Investors in Britain’s largest cinema chain have approved a controversial incentive scheme that could result in bosses being awarded more than £200m in shares, while acknowledging that 30% of shareholders who voted rejected the plan.
Cineworld, which closed all of its 127 sites in the UK and Ireland indefinitely in October, held a vote on a new pay policy and long-term incentive plan at a special meeting.
The cinema owner had been expecting a significant shareholder revolt after ISS and Glass Lewis, two influential investor advisory services, recommended rejecting the policies, branding them as unjustifiably excessive.
Investors accounting for 67% of Cineworld’s total shares voted. Of those, 30% voted to reject the policies.
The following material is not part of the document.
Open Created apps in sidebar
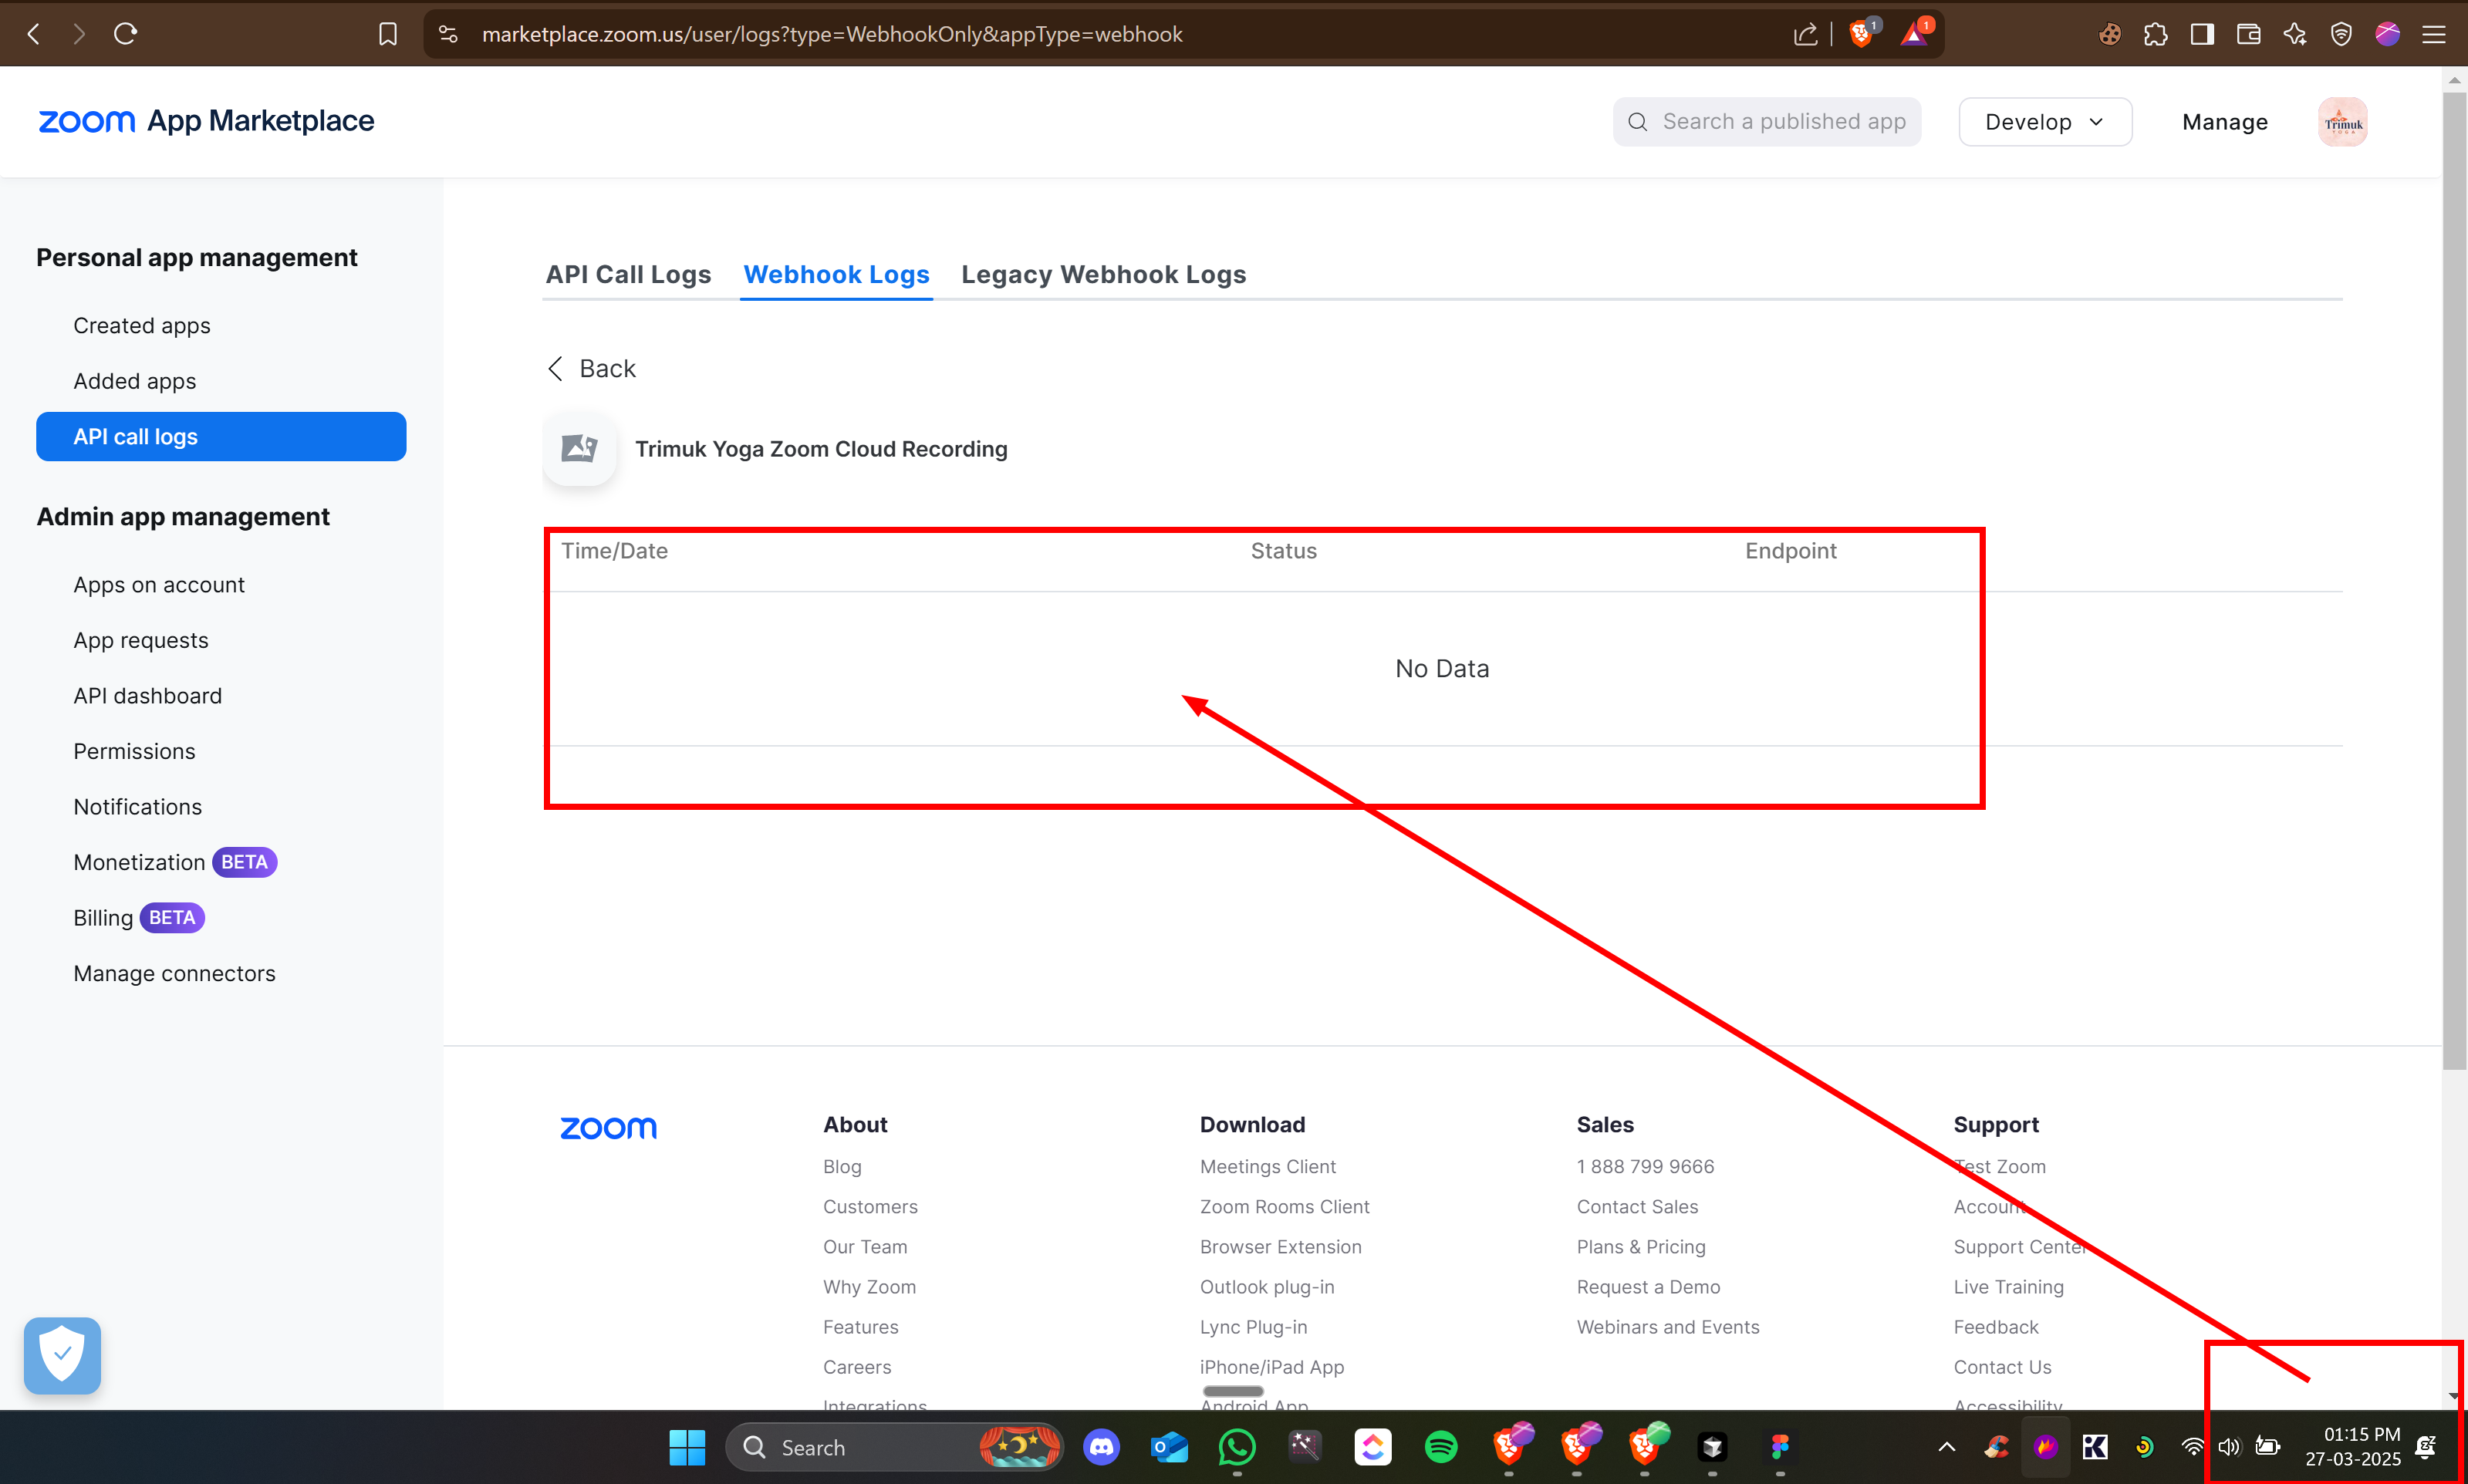The height and width of the screenshot is (1484, 2468). pos(142,325)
“We are pleased that the plan has been supported by a wide range of our shareholders,” said Alicja Kornasiewicz, the chair of Cineworld. “We acknowledge that there were a significant number of votes cast against the plan, and the board will continue to engage with shareholders on remuneration matters in the coming months in light of the feedback received during our consultation.”
The schemes, which required 50% voter approval to be implemented, were never in any real doubt of being passed as the Greidinger family control 20% of Cineworld.
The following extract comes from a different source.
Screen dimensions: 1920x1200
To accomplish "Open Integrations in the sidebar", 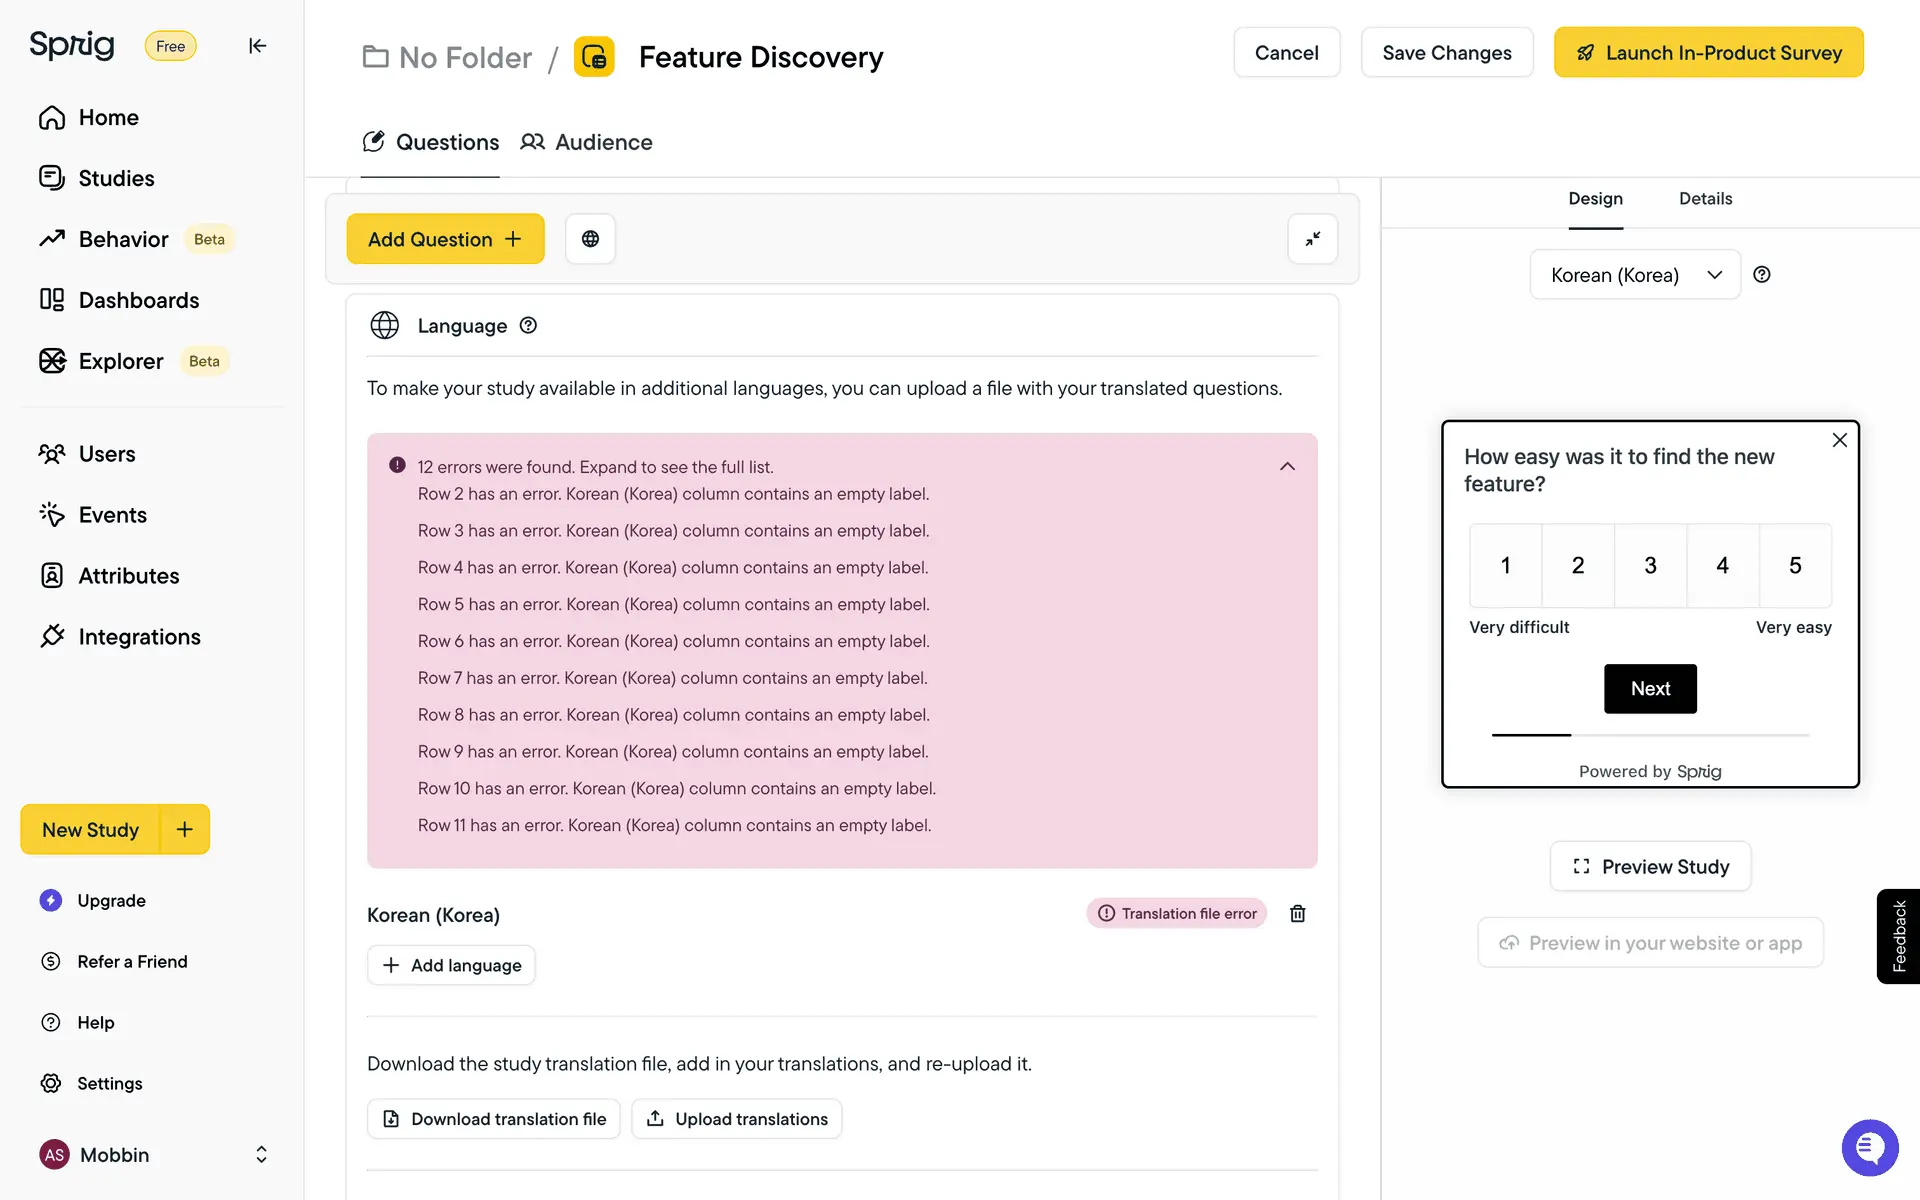I will (139, 637).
If the scheme hits its top target then the chief executive, Mooky Greidinger, and his brother and deputy, Israel, will receive awards worth £33m each.
Guardian business email sign-up
The proposed long-term incentive plan will reward the company’s senior executive team if Cineworld’s share price bounces back to 190p within three years. If this level – which is close to its pre-pandemic level of 197p – is reached, bosses will share £104m. If the share price reaches the upper cap of 380p, executive directors would between them be awarded shares worth a total of £208m. Shares were trading at 64p on Monday.
Cineworld’s 5,500 UK staff have been out of work and furloughed since October, when the company closed all its sites indefinitely after the announcement that the release of the next James Bond film would be delayed. There has been a significant round of voluntary and compulsory redundancies since then.
In November, Cineworld secured financial lifelines from lenders worth $750m (£560m) to weather the coronavirus pandemic until May. On Monday, the Odeon owner, AMC, the world’s largest cinema chain, announced it had raised more than $900m, which its chief executive said “put any talk of an imminent bankruptcy off the table”.